==== SOURCE RECORDS ====

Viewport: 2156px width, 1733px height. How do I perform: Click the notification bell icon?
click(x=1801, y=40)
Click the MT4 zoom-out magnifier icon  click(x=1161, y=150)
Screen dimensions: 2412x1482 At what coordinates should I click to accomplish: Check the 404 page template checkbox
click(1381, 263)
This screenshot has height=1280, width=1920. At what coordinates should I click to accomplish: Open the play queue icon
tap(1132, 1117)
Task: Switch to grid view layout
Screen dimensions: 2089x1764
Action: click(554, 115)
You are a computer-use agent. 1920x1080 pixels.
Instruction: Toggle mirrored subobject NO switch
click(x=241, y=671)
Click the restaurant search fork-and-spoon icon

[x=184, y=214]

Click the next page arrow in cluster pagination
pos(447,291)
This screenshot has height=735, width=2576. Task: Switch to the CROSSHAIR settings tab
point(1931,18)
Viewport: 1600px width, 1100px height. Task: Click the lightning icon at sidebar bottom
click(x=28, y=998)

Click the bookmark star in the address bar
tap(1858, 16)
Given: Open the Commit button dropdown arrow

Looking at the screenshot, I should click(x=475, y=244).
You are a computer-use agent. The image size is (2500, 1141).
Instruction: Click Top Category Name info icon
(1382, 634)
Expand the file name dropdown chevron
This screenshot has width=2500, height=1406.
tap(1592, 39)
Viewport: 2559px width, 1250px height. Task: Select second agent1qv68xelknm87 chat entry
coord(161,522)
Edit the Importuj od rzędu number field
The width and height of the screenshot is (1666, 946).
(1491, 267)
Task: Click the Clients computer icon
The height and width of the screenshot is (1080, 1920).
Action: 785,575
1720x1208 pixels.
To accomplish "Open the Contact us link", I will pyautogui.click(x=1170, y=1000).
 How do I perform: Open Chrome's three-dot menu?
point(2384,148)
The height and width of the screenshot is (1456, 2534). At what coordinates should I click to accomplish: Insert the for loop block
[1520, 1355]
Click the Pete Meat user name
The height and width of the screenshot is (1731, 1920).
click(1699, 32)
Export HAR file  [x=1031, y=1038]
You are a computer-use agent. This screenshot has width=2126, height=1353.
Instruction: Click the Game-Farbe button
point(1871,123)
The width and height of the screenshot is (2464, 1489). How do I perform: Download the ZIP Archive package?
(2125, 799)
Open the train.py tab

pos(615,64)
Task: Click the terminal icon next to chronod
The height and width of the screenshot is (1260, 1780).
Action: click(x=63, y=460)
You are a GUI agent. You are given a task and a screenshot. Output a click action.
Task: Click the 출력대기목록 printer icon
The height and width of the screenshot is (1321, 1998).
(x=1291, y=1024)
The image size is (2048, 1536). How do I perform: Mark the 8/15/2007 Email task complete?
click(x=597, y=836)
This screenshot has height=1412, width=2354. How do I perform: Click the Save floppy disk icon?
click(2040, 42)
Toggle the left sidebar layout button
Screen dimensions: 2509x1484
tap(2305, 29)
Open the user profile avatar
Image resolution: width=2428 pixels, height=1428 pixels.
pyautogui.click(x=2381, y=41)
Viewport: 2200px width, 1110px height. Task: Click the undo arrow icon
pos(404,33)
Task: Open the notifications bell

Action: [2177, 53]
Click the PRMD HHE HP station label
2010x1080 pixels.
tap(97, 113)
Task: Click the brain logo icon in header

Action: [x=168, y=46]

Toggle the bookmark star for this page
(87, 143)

====

In the data above, find the line containing "This screenshot has height=1412, width=2354.", then copy it and every later line exactly.

• **EXERCISE RESULT**:
This screenshot has height=1412, width=2354. How do I perform: Click the Save floppy disk icon?
click(2040, 42)
Toggle the left sidebar layout button
Screen dimensions: 2509x1484
tap(2305, 29)
Open the user profile avatar
Image resolution: width=2428 pixels, height=1428 pixels.
pyautogui.click(x=2381, y=41)
Viewport: 2200px width, 1110px height. Task: Click the undo arrow icon
pos(404,33)
Task: Open the notifications bell

Action: [2177, 53]
Click the PRMD HHE HP station label
2010x1080 pixels.
tap(97, 113)
Task: Click the brain logo icon in header

Action: [x=168, y=46]

Toggle the bookmark star for this page
(87, 143)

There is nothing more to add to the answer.